- Foxcliff Estates Foxcliff Estates
- Coordinates: 39°28′43″N 86°23′30″W﻿ / ﻿39.47861°N 86.39167°W
- Country: United States
- State: Indiana
- County: Morgan
- Township: Washington

Area
- • Total: 2.22 sq mi (5.7 km^{2})
- • Land: 2.06 sq mi (5.3 km^{2})
- • Water: 0.16 sq mi (0.4 km^{2})
- Elevation: 682 ft (208 m)
- Time zone: UTC-5 (Eastern (EST))
- • Summer (DST): UTC-4 (EDT)
- ZIP code: 46151 (Martinsville)
- Area code: 765
- GNIS feature ID: 2830473
- FIPS code: 18-25212

= Foxcliff Estates, Indiana =

Foxcliff Estates is an unincorporated subdivision in Washington Township, Morgan County, Indiana, United States.

==Geography==
Foxcliff Estates is in east-central Morgan County, 5 mi northeast of Martinsville, the county seat, 11 mi south of Mooresville, and 27 mi southwest of downtown Indianapolis. The community is built around several small lakes and is centered on the Foxcliff Golf Club. Wooded hills rise nearly 200 ft above the community to the west.
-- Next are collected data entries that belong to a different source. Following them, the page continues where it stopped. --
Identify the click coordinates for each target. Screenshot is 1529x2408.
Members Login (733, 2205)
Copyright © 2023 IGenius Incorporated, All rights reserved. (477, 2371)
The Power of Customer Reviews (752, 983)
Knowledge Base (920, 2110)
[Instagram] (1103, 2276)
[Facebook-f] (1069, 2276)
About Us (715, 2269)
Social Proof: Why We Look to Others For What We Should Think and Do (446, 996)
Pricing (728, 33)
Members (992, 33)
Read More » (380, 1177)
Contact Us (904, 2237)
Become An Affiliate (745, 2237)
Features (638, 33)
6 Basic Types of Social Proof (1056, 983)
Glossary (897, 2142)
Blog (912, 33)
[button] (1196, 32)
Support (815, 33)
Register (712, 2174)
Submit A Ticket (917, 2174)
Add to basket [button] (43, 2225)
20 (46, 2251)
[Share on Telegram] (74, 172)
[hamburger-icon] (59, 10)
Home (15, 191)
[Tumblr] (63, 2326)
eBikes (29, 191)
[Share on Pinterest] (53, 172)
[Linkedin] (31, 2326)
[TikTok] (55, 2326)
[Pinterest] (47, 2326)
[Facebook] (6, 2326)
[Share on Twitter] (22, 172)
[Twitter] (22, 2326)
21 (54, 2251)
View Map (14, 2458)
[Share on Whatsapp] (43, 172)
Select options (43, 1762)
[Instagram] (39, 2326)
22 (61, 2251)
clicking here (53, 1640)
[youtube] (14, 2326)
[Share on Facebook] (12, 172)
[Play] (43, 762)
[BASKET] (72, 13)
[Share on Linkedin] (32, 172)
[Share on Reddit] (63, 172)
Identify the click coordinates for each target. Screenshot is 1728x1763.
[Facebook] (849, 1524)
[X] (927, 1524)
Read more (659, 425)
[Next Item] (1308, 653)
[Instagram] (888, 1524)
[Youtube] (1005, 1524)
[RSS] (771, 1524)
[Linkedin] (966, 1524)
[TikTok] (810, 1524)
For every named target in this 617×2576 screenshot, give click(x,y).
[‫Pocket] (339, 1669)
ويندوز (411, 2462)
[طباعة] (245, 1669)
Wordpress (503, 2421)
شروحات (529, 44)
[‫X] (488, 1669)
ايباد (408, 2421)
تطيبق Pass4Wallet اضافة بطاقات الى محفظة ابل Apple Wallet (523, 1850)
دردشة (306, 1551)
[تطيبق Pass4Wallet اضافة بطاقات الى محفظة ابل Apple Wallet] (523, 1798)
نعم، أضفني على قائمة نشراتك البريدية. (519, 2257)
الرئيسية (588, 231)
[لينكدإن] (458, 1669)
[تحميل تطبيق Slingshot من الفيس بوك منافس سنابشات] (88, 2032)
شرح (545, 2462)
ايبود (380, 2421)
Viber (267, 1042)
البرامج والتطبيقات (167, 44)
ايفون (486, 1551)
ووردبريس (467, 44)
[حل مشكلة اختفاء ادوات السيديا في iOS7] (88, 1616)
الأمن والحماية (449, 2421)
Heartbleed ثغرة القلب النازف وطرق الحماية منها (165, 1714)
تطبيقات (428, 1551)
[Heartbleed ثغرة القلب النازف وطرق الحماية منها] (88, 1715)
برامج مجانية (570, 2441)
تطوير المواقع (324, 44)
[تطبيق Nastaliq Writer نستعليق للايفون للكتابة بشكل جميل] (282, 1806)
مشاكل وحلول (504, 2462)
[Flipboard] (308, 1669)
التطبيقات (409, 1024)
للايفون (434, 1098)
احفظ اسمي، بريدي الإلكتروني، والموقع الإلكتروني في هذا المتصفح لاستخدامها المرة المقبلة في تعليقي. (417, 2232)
According to the U.S. Census Bureau, the CDP has a total area of 2.22 sqmi, of which 2.06 sqmi are land and 0.16 sqmi, or 7.29%, are water. The community is bordered to the east by Clear Creek and Grassy Fork, which flow north to the White River at the northern edge of the community.

==Demographics==
The United States Census Bureau first delineated Foxcliff Estates as a census designated place in the 2022 American Community Survey.